**What you need to do:**
Please retype the records that appear below, exactly and in full.

(Saved data entries)
──────

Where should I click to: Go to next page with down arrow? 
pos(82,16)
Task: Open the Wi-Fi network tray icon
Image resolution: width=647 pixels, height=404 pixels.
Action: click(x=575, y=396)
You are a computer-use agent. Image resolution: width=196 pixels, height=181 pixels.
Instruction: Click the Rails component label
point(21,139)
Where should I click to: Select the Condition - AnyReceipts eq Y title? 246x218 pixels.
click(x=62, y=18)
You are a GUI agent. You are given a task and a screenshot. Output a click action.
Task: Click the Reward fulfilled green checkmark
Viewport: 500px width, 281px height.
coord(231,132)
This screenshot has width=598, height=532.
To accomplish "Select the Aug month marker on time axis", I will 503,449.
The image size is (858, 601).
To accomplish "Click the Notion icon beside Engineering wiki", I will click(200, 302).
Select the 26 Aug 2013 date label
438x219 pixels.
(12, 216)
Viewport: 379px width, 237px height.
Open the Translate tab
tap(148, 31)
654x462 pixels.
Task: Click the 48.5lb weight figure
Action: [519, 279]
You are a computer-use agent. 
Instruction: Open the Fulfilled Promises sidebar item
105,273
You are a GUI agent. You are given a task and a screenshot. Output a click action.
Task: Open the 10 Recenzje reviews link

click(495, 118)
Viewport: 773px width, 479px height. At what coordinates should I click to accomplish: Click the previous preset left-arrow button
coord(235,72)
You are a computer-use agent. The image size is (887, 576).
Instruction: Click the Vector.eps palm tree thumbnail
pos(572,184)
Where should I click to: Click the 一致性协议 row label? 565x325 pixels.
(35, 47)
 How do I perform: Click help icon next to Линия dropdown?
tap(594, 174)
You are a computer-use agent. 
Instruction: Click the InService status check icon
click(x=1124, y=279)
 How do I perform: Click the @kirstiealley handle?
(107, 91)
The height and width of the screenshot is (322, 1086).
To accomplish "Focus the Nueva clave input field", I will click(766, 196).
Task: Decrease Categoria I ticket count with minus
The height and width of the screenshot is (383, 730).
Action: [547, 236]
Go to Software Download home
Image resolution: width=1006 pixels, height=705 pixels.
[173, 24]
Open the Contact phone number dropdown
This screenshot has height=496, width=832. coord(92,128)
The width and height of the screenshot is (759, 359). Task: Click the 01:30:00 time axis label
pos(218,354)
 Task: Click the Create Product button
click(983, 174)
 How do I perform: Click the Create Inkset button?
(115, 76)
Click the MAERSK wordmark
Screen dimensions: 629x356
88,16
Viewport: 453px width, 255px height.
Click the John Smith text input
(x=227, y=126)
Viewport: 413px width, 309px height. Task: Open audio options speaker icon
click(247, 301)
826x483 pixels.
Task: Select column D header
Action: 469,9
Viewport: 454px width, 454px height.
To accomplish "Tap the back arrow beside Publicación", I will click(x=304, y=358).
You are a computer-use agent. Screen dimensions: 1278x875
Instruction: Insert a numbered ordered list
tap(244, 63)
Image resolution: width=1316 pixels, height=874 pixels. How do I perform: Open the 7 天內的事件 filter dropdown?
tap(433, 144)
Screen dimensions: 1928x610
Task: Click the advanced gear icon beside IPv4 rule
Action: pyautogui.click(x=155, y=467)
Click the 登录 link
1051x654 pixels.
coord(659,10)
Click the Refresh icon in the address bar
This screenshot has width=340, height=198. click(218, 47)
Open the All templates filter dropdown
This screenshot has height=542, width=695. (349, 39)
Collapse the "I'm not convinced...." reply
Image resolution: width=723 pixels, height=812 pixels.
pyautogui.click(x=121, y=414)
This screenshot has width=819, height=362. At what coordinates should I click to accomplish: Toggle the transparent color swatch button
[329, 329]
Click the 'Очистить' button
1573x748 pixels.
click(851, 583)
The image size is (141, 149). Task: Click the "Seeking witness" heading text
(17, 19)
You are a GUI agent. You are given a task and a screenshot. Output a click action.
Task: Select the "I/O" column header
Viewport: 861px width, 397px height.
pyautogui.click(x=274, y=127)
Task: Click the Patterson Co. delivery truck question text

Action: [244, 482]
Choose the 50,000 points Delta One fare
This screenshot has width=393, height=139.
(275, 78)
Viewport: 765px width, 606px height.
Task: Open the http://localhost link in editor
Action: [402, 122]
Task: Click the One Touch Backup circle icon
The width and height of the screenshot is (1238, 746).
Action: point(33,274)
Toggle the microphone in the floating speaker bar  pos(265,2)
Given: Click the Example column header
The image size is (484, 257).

──────

**Answer to the problem:**
Where should I click to: Go to next page with down arrow? 
pos(82,16)
Task: Open the Wi-Fi network tray icon
Image resolution: width=647 pixels, height=404 pixels.
Action: click(x=575, y=396)
You are a computer-use agent. Image resolution: width=196 pixels, height=181 pixels.
Instruction: Click the Rails component label
point(21,139)
Where should I click to: Select the Condition - AnyReceipts eq Y title? 246x218 pixels.
click(x=62, y=18)
You are a GUI agent. You are given a task and a screenshot. Output a click action.
Task: Click the Reward fulfilled green checkmark
Viewport: 500px width, 281px height.
coord(231,132)
This screenshot has width=598, height=532.
To accomplish "Select the Aug month marker on time axis", I will 503,449.
The image size is (858, 601).
To accomplish "Click the Notion icon beside Engineering wiki", I will click(200, 302).
Select the 26 Aug 2013 date label
438x219 pixels.
(12, 216)
Viewport: 379px width, 237px height.
Open the Translate tab
tap(148, 31)
654x462 pixels.
Task: Click the 48.5lb weight figure
Action: [519, 279]
You are a computer-use agent. 
Instruction: Open the Fulfilled Promises sidebar item
105,273
You are a GUI agent. You are given a task and a screenshot. Output a click action.
Task: Open the 10 Recenzje reviews link

click(495, 118)
Viewport: 773px width, 479px height. At what coordinates should I click to accomplish: Click the previous preset left-arrow button
coord(235,72)
You are a computer-use agent. The image size is (887, 576).
Instruction: Click the Vector.eps palm tree thumbnail
pos(572,184)
Where should I click to: Click the 一致性协议 row label? 565x325 pixels.
(35, 47)
 How do I perform: Click help icon next to Линия dropdown?
tap(594, 174)
You are a computer-use agent. 
Instruction: Click the InService status check icon
click(x=1124, y=279)
 How do I perform: Click the @kirstiealley handle?
(107, 91)
The height and width of the screenshot is (322, 1086).
To accomplish "Focus the Nueva clave input field", I will click(766, 196).
Task: Decrease Categoria I ticket count with minus
The height and width of the screenshot is (383, 730).
Action: [547, 236]
Go to Software Download home
Image resolution: width=1006 pixels, height=705 pixels.
[173, 24]
Open the Contact phone number dropdown
This screenshot has height=496, width=832. coord(92,128)
The width and height of the screenshot is (759, 359). Task: Click the 01:30:00 time axis label
pos(218,354)
 Task: Click the Create Product button
click(983, 174)
 How do I perform: Click the Create Inkset button?
(115, 76)
Click the MAERSK wordmark
Screen dimensions: 629x356
88,16
Viewport: 453px width, 255px height.
Click the John Smith text input
(x=227, y=126)
Viewport: 413px width, 309px height. Task: Open audio options speaker icon
click(247, 301)
826x483 pixels.
Task: Select column D header
Action: 469,9
Viewport: 454px width, 454px height.
To accomplish "Tap the back arrow beside Publicación", I will click(x=304, y=358).
You are a computer-use agent. Screen dimensions: 1278x875
Instruction: Insert a numbered ordered list
tap(244, 63)
Image resolution: width=1316 pixels, height=874 pixels. How do I perform: Open the 7 天內的事件 filter dropdown?
tap(433, 144)
Screen dimensions: 1928x610
Task: Click the advanced gear icon beside IPv4 rule
Action: pyautogui.click(x=155, y=467)
Click the 登录 link
1051x654 pixels.
coord(659,10)
Click the Refresh icon in the address bar
This screenshot has width=340, height=198. click(218, 47)
Open the All templates filter dropdown
This screenshot has height=542, width=695. (349, 39)
Collapse the "I'm not convinced...." reply
Image resolution: width=723 pixels, height=812 pixels.
pyautogui.click(x=121, y=414)
This screenshot has width=819, height=362. At what coordinates should I click to accomplish: Toggle the transparent color swatch button
[329, 329]
Click the 'Очистить' button
1573x748 pixels.
click(851, 583)
The image size is (141, 149). Task: Click the "Seeking witness" heading text
(17, 19)
You are a GUI agent. You are given a task and a screenshot. Output a click action.
Task: Select the "I/O" column header
Viewport: 861px width, 397px height.
pyautogui.click(x=274, y=127)
Task: Click the Patterson Co. delivery truck question text

Action: [244, 482]
Choose the 50,000 points Delta One fare
This screenshot has width=393, height=139.
(275, 78)
Viewport: 765px width, 606px height.
Task: Open the http://localhost link in editor
Action: [402, 122]
Task: Click the One Touch Backup circle icon
The width and height of the screenshot is (1238, 746).
Action: point(33,274)
Toggle the microphone in the floating speaker bar  pos(265,2)
Given: Click the Example column header
The image size is (484, 257).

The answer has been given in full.